El chaflán de Paseo de Gracia con Gran Via está más cerca de ver emerger el nuevo Museu Carmen Thyssen. El proyecto ha dado un paso más, dentro de un proceso administrativo en el que ha hecho un avance decisivo. Ha sido en el pleno del Ayuntamiento, que ha dado luz verde a los cambios urbanísticos para que el Palau Marcet se reconvierta para acoger el futuro museo Thyssen. Ahora, solo queda un paso más dentro de la tramitación administrativa para reconfigurar lo que fue el Comedia: la aprobación definitiva por parte de la Subcomisión de Urbanismo de Barcelona de la Generalitat.
“Es un gran orgullo comprobar cómo, despacio, va avanzando este proyecto personal en el que he depositado tanta ilusión y esfuerzo. Es una idea que tenía desde hace años y cada vez está más cerca el momento en que el museo pueda abrir sus puertas”, ha destacado Carmen Thyssen. “Será el día en que todos puedan disfrutar de una singular colección que me ha llevado tanto de tiempo y dedicación reunir”, sobre todo de arte catalán y, especialmente, del Modernismo: “Permitirá, al mismo tiempo, que esta colección conviva con innovadoras propuestas locales y exposiciones internacionales de alto nivel, fusionando el arte en toda su expresión”.
Esta singular colección habitará un futuro equipamiento que ya se empieza a concretar, a través de la modificación urbanística en trámite. Con ella, la intervención arquitectónica tendrá que respetar el valor patrimonial del edificio. El antiguo Comedia reconfigurará sus espacios y, como elemento más visible, ganará un nuevo volumen sobre la cubierta actual del edificio, con salas de exposiciones temporales, una terraza y un restaurante. Dentro del edificio, habrá no solo salas de exposiciones, sino también un auditorio y un espacio de tienda y librería.

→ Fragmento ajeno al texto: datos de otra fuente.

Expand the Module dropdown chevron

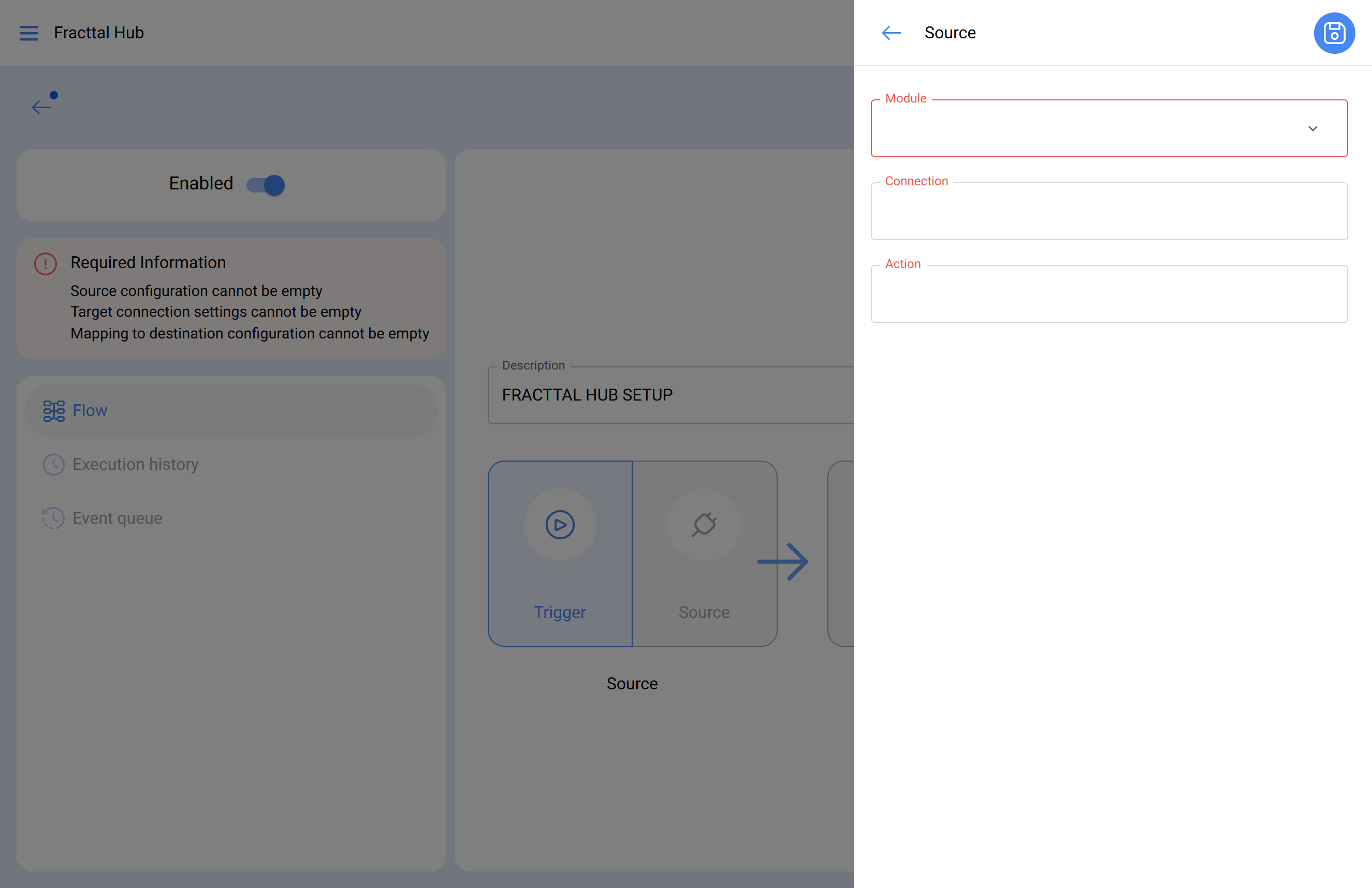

Con un proyecto del despacho de arquitectura OUA y del estudio Casper Mueller Kneer, esta nueva estructura pasará a ser característica del chaflán, a pesar de que se ha diseñado para pasar desapercibida y para fundirse con el cielo y el entorno. La intención es mantener como protagonista la fachada actual del palacio, que será restaurada con los colores originales. Desde OUA, han aplaudido este nuevo paso hacia la materialización del museo, a pesar de que quede un largo camino por recorrer: “Todavía queda mucho trabajo por hacer, y mucho detalle para acabar de perfilar y acordar entre todos. Lo más importante es que el proyecto para acabar teniendo un Museo Carmen Thyssen en Barcelona sigue adelante.”
“Confiamos en que se convertirá en un edificio del que la mayoría de barceloneses se sentirá orgulloso en el futuro”, han proclamado desde Casper Mueller Kneer después de la aprobación del Ayuntamiento. En el pleno, el concejal de Cultura, Xavier Marcé, ha puesto en valor la importancia que Barcelona cuente con un museo como el Thyssen. La modificación aprobada afecta el Plan General Metropolitano y el Plan especial de protección del patrimonio arquitectónico, después de superar la fase de alegaciones iniciada a raíz de la aprobación inicial el julio de 2025.
Mientras avanza la tramitación administrativa, el Thyssen no espera parado. El futuro museo ya ha empezado a dialogar con la ciudad, a través de un pequeño espacio expositivo visible desde el Paseo de Gracia. En él, se exponen diversas de las butacas del antiguo cine en las que intervinieron jóvenes artistas de varias escuelas de diseño de la ciudad, como una primera declaración de intenciones que apuesta por el talento emergente barcelonés.
El proyecto continúa, así, avanzando paso a paso. Cómo ha destacado Jaume Sabater desde Stoneweg, el fondo propietario del edificio, el futuro museo aspira a convertirse en “un nuevo elemento en el potente ecosistema cultural de Barcelona”. Además, “representa una oportunidad única para enriquecer y densificar el panorama cultural de la ciudad, para ayudar en nuestra medida a consolidar Barcelona y Catalunya como un referente internacional en el arte y la cultura”, ha añadido el director de la división cultural de Stoneweg, Joan Manuel Sevillano. Así, en un proceso largo, el futuro museo avanza con la mirada puesta en 2028, y con voluntad declarada de convertirse en una pieza imprescindible dentro del mapa cultural de la ciudad, y de más allá.